- [Problem statement]
Only the lines that hold the word "computer" are wanted from this listing.

- [Records for this exercise]
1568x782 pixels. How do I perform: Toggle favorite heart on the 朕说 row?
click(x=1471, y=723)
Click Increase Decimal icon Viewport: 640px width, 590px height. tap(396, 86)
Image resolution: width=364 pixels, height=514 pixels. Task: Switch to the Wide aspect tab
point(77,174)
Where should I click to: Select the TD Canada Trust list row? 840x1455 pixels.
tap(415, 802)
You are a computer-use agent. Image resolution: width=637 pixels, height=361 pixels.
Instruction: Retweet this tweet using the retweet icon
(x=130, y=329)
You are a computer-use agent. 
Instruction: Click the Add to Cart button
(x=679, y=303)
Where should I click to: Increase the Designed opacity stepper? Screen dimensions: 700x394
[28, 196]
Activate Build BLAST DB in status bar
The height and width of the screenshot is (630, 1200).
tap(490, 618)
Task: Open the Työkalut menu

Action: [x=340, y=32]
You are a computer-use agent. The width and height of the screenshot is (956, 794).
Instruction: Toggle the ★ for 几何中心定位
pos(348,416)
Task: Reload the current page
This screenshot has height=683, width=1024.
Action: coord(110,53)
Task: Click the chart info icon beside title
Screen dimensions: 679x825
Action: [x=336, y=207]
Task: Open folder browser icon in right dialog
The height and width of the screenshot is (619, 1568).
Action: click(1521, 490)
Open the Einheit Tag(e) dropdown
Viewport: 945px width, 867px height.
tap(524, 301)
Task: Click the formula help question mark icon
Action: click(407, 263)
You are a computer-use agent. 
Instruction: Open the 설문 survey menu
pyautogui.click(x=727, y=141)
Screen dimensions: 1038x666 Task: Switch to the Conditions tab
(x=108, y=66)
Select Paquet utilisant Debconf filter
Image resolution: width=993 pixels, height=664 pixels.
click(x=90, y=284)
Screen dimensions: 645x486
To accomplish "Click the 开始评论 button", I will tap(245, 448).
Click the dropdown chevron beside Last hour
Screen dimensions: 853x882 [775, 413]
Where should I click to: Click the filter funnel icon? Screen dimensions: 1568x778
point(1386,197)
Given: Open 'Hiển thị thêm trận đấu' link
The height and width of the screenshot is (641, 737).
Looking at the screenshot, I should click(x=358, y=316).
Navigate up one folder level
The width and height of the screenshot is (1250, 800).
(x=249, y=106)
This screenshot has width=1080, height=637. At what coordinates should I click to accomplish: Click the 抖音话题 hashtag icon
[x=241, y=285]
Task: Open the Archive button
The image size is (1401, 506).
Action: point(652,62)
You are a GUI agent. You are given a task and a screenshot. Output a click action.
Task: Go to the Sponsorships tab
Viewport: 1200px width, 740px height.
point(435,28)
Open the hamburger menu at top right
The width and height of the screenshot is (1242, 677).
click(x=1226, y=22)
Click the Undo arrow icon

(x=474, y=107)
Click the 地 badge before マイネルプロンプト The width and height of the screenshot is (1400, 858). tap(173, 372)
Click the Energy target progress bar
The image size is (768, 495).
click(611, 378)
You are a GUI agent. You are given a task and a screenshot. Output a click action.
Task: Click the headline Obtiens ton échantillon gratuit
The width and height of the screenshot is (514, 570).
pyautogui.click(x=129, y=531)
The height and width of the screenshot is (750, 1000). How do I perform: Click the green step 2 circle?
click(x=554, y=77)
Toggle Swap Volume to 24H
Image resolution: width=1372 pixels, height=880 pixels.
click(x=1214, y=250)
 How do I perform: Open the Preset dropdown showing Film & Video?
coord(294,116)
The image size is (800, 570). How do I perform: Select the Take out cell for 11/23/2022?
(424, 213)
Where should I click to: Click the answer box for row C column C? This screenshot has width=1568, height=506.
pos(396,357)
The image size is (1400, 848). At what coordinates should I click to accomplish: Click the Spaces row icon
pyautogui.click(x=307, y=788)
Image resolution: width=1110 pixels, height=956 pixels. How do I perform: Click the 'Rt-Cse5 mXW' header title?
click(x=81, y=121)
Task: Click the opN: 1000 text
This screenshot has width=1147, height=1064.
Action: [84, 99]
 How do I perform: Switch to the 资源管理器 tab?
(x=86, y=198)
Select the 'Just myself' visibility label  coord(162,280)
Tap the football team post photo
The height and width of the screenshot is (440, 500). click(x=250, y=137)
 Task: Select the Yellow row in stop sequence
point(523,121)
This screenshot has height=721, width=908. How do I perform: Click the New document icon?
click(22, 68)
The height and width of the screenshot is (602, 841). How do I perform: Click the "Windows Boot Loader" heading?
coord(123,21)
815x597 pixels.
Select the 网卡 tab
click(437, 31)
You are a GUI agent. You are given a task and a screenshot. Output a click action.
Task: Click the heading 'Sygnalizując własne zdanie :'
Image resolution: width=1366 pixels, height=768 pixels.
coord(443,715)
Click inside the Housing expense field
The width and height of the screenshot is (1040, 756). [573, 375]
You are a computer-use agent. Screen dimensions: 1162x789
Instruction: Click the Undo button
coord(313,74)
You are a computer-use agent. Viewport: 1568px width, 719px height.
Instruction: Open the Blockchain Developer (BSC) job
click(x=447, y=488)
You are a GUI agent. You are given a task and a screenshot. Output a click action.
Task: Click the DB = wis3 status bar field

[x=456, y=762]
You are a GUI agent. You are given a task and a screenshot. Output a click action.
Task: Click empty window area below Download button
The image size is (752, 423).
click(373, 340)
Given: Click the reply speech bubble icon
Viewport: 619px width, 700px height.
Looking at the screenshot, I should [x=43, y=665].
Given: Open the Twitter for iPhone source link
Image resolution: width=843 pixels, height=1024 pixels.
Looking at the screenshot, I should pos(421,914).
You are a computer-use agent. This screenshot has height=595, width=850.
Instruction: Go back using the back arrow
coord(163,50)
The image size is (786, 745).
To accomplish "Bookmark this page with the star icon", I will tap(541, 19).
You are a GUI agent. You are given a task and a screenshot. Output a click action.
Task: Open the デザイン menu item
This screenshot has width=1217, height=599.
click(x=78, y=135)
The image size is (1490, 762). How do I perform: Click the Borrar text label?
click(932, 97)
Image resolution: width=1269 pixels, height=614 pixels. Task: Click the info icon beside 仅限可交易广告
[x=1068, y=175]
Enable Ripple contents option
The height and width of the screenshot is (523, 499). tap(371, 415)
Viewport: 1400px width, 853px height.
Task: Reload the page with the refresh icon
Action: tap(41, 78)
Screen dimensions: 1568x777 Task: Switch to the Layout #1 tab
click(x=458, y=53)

- [Expected answer]
You are a computer-use agent. Image resolution: width=637 pixels, height=361 pixels.
You are a computer-use agent. 
You are a computer-use agent. The width and height of the screenshot is (956, 794).
You are a computer-use agent. 
You are a computer-use agent. Screen dimensions: 1162x789
You are a computer-use agent. Viewport: 1568px width, 719px height.
You are a computer-use agent. This screenshot has height=595, width=850.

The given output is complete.